■ Problem requirements: Only one span of the listing below is wanted: the lines from the one with "Iniziative Soci (123, 72)" through the one with "Star Comics (20, 2359)", reproduced exactly, both ends kept.

■ Entries supplied:

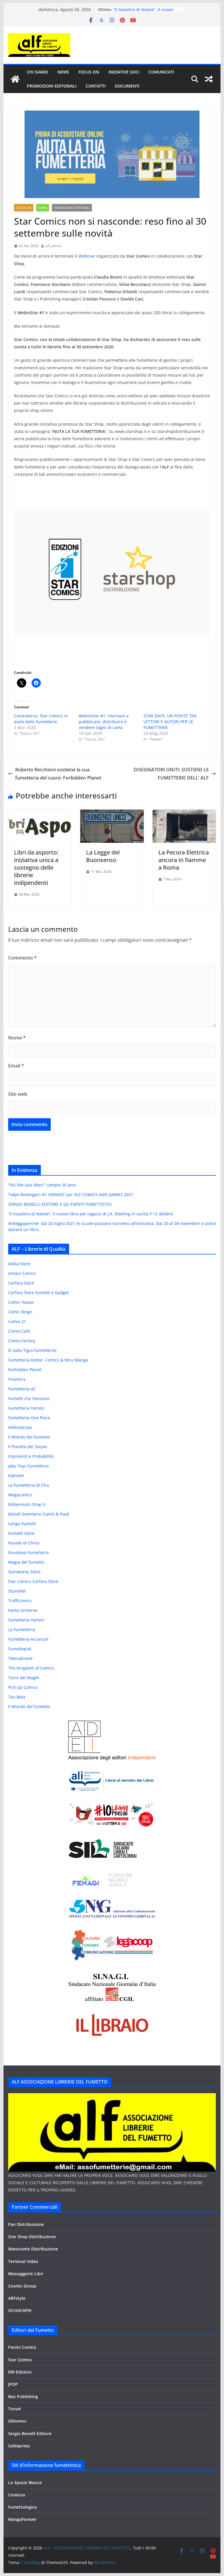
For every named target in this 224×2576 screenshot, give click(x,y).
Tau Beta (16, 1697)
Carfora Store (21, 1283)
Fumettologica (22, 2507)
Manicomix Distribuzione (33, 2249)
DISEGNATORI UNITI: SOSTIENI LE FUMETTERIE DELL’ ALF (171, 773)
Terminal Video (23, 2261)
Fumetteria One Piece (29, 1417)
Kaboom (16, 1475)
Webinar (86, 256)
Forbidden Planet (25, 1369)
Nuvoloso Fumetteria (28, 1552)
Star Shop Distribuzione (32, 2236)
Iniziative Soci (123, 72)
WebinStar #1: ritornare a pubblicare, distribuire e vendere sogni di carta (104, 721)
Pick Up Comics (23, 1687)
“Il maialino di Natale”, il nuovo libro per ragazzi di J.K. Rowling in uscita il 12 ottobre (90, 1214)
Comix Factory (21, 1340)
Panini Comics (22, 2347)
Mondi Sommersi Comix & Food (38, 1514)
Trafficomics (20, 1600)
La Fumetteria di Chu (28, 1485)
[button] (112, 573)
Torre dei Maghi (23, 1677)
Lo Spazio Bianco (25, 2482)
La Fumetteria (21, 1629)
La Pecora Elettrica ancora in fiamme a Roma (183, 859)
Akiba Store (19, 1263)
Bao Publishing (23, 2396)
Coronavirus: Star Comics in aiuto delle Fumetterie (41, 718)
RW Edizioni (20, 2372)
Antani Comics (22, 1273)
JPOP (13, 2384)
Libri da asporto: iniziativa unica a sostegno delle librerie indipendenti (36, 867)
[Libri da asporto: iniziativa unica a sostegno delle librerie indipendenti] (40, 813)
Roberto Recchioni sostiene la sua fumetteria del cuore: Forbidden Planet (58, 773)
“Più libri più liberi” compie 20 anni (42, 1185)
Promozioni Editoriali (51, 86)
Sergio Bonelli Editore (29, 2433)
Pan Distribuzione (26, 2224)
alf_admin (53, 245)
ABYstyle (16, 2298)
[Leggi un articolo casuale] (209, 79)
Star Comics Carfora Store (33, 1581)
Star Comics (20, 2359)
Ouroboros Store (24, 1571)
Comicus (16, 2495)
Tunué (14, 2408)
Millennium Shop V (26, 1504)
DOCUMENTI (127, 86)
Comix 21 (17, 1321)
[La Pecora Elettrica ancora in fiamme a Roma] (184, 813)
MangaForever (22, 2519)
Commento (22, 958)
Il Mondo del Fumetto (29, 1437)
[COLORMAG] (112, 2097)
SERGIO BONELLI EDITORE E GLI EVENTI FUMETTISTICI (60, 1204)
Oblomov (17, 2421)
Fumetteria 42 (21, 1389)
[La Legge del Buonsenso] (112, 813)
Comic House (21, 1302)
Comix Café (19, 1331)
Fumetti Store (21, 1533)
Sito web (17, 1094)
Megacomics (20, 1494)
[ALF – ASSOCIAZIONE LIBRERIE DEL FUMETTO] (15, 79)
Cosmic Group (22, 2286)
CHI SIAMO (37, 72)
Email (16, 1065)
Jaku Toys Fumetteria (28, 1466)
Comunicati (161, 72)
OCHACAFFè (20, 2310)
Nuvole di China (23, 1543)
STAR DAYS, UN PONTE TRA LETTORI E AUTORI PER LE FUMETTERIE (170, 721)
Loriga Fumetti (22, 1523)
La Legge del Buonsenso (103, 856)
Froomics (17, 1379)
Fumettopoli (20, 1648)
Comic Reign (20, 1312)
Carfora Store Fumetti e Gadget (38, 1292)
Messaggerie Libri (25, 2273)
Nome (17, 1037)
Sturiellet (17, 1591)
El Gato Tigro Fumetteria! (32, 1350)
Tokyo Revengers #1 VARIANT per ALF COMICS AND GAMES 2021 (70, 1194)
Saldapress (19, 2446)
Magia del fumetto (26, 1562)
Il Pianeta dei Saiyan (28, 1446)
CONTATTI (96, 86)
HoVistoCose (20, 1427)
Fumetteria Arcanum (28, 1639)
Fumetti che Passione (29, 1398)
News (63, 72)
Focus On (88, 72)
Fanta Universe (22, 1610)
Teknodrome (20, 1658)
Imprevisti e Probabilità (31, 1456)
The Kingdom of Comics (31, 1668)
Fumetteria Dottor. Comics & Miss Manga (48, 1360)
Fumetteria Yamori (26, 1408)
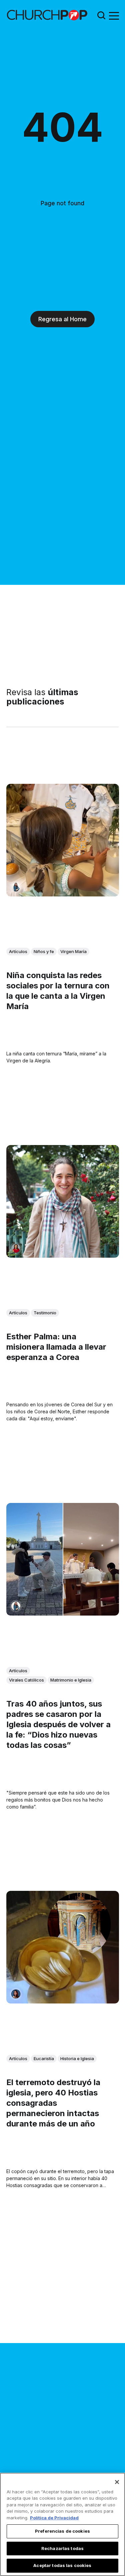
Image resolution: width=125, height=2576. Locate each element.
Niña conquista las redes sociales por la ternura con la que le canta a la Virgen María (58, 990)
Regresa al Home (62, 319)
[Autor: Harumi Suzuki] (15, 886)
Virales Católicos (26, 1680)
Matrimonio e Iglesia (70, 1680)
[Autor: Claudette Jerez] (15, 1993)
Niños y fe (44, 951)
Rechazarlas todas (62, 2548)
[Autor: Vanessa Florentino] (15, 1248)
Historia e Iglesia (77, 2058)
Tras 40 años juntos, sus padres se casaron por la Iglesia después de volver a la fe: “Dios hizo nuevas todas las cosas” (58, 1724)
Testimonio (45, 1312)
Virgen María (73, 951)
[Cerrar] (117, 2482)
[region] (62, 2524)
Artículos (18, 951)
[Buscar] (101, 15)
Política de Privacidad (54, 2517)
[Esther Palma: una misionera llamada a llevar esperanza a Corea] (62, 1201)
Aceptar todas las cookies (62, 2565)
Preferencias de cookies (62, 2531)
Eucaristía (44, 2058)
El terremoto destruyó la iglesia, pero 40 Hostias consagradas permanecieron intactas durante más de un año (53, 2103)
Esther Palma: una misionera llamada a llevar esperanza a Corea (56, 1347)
...
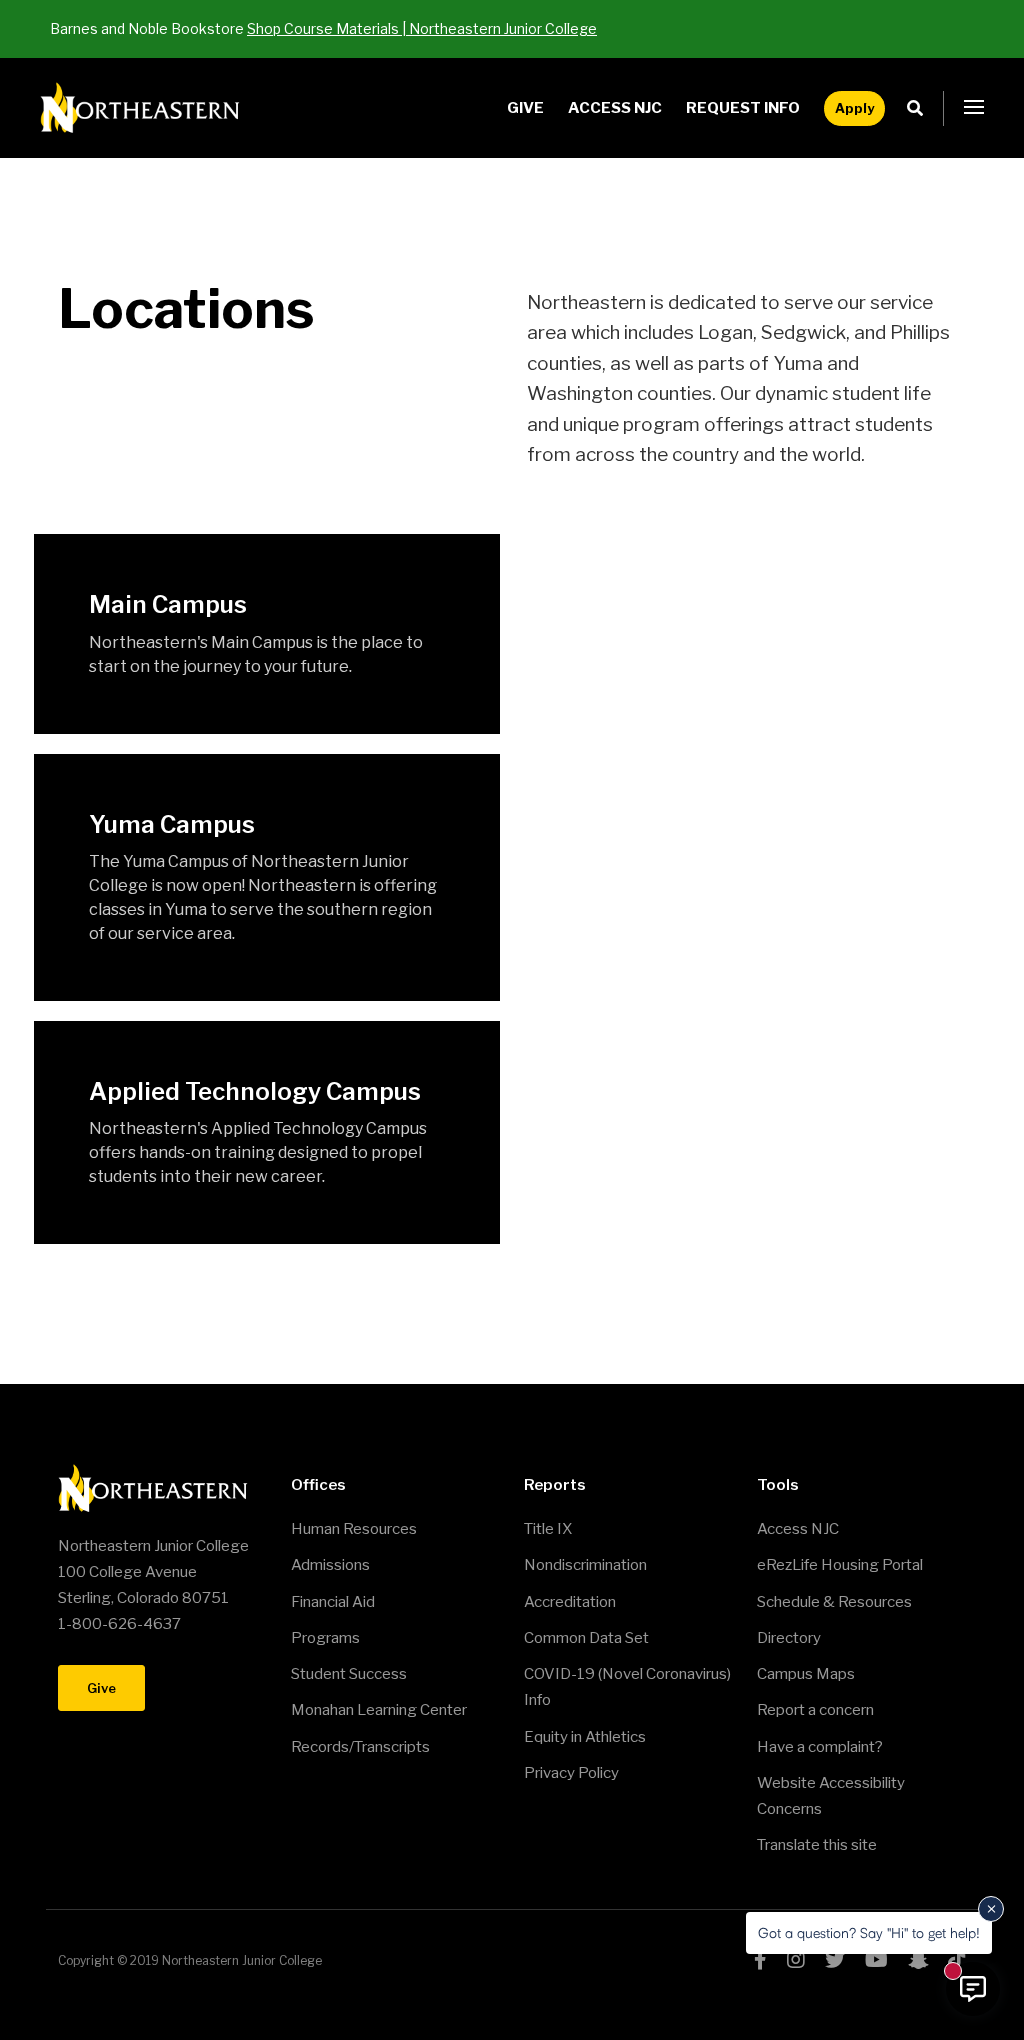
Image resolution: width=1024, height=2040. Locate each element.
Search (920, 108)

■ Exercise output:
Iniziative Soci (123, 72)
WebinStar #1: ritornare a pubblicare, distribuire e vendere sogni di carta (104, 721)
Pick Up Comics (23, 1687)
“Il maialino di Natale”, il nuovo libro per ragazzi di J.K. Rowling in uscita il 12 ottobre (90, 1214)
Comix Factory (21, 1340)
Panini Comics (22, 2347)
Mondi Sommersi Comix & Food (38, 1514)
Trafficomics (20, 1600)
La Fumetteria di Chu (28, 1485)
[button] (112, 573)
Torre dei Maghi (23, 1677)
Lo Spazio Bianco (25, 2482)
La Fumetteria (21, 1629)
La Pecora Elettrica ancora in fiamme a Roma (183, 859)
Akiba Store (19, 1263)
Bao Publishing (23, 2396)
Coronavirus: Star Comics in aiuto delle Fumetterie (41, 718)
RW Edizioni (20, 2372)
Antani Comics (22, 1273)
JPOP (13, 2384)
Libri da asporto: iniziativa unica a sostegno delle librerie indipendenti (36, 867)
[Libri da asporto: iniziativa unica a sostegno delle librerie indipendenti] (40, 813)
Roberto Recchioni sostiene la sua fumetteria del cuore: Forbidden Planet (58, 773)
“Più libri più liberi” compie 20 anni (42, 1185)
Promozioni Editoriali (51, 86)
Sergio Bonelli Editore (29, 2433)
Pan Distribuzione (26, 2224)
alf_admin (53, 245)
ABYstyle (16, 2298)
[Leggi un articolo casuale] (209, 79)
Star Comics Carfora Store (33, 1581)
Star Comics (20, 2359)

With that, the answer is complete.